▶ [PROBLEM TO WORK ON]:
Transcribe the records word for word, beginning with the first line and ending with the line that contains "This screenshot has width=193, height=101."; include nothing else.

▶ [THE DATA]:
_ _ _ _ _

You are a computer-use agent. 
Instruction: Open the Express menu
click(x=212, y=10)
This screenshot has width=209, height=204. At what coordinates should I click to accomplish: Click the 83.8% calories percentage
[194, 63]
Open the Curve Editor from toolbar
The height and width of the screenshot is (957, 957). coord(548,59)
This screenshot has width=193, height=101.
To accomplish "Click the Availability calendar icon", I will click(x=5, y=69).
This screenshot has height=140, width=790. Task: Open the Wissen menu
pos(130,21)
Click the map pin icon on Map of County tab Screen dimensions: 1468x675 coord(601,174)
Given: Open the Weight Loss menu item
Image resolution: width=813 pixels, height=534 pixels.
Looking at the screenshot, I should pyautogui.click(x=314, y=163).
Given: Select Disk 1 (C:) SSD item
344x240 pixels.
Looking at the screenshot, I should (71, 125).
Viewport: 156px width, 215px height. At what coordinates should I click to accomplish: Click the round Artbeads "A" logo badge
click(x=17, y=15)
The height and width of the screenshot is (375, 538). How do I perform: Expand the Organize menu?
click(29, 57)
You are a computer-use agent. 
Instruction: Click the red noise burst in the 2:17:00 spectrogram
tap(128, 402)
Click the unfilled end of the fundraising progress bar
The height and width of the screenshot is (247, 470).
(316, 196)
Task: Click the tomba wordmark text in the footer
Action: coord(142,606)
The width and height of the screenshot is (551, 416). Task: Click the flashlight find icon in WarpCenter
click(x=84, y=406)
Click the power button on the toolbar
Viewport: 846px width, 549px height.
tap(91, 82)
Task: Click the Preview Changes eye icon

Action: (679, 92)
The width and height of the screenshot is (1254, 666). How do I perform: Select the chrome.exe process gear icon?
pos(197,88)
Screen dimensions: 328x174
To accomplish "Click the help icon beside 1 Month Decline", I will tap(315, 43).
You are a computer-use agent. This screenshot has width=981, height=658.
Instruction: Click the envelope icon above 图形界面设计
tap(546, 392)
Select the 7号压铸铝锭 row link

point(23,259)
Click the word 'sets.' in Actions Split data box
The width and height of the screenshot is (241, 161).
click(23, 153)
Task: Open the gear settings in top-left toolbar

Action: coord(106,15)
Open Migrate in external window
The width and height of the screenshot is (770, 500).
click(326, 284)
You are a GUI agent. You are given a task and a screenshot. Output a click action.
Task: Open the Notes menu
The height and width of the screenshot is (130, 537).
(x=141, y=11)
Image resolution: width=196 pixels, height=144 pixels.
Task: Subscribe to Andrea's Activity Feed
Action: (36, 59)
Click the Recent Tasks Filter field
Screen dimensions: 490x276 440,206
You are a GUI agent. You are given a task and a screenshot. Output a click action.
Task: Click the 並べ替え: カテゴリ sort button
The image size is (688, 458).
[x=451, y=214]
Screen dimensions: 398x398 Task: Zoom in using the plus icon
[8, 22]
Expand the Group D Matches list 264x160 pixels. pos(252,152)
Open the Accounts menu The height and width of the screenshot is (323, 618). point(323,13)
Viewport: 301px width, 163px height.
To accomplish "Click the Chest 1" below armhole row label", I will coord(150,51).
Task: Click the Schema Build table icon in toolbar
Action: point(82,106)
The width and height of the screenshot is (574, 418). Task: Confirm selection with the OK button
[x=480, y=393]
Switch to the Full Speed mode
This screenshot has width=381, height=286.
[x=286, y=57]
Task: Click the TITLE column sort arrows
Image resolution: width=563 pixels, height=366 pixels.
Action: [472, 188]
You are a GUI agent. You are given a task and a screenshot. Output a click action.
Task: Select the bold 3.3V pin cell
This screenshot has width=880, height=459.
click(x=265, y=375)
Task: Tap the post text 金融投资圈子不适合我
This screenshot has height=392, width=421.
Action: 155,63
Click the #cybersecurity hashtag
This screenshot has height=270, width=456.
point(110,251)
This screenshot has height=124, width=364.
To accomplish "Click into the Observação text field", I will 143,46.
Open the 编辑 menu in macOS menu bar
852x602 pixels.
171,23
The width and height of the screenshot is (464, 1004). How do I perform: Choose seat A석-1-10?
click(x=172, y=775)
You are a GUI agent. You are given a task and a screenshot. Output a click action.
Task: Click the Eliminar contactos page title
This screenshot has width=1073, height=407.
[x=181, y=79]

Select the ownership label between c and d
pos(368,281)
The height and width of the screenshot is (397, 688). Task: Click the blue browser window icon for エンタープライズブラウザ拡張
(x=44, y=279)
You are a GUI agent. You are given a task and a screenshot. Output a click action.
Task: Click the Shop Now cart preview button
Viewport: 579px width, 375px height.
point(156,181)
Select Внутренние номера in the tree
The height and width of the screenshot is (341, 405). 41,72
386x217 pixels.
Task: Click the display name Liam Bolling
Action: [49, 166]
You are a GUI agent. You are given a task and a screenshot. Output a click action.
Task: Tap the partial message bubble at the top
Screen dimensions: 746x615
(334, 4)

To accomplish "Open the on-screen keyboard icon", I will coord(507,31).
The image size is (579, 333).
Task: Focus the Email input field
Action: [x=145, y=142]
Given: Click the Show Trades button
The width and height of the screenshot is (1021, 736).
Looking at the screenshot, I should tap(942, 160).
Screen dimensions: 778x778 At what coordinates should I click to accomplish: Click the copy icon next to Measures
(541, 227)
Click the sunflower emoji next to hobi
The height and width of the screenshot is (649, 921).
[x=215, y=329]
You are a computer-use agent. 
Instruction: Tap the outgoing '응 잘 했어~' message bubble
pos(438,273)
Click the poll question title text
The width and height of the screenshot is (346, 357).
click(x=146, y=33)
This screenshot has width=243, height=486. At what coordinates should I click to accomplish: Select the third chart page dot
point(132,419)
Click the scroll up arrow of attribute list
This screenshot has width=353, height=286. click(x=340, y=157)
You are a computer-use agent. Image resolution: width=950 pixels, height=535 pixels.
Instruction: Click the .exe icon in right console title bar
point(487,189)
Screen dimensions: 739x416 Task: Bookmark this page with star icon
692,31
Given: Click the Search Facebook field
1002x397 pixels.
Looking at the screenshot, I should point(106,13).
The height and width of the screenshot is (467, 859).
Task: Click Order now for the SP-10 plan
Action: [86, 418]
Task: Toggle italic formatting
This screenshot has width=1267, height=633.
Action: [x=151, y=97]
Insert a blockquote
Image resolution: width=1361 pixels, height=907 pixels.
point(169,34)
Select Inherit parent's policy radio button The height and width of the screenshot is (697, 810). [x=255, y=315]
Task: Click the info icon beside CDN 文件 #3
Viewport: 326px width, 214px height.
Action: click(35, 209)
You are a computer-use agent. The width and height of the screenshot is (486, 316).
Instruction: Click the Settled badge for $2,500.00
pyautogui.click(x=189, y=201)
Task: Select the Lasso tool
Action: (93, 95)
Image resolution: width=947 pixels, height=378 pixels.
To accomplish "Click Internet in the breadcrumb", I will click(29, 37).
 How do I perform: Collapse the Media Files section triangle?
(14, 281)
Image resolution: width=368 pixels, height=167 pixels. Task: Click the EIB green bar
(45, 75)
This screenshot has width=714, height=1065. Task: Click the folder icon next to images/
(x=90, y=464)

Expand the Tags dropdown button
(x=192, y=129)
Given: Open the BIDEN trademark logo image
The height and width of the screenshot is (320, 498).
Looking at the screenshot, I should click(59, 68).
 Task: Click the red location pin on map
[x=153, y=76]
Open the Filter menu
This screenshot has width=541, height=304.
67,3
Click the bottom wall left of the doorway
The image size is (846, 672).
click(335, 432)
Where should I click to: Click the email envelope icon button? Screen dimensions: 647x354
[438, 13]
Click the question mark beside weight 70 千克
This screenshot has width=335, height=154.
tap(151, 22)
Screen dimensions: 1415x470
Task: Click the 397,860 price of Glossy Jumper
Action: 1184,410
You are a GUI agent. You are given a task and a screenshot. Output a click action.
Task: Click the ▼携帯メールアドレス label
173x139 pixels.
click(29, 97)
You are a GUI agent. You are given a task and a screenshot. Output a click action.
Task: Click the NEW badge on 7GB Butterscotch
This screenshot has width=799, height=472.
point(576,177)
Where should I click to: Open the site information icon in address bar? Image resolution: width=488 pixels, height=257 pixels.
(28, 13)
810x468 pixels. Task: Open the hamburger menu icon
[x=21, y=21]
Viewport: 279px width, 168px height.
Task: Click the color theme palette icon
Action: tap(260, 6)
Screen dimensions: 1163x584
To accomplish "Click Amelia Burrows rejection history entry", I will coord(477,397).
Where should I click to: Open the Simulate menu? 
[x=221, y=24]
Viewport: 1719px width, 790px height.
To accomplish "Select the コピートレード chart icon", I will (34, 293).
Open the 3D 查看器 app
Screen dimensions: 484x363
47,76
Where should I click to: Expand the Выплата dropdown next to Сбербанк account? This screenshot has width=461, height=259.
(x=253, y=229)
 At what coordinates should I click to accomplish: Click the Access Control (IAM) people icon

_ _ _ _ _

▶ [EXPECTED ANSWER]:
You are a computer-use agent. 
Instruction: Open the Express menu
click(x=212, y=10)
This screenshot has width=209, height=204. At what coordinates should I click to accomplish: Click the 83.8% calories percentage
[194, 63]
Open the Curve Editor from toolbar
The height and width of the screenshot is (957, 957). coord(548,59)
This screenshot has width=193, height=101.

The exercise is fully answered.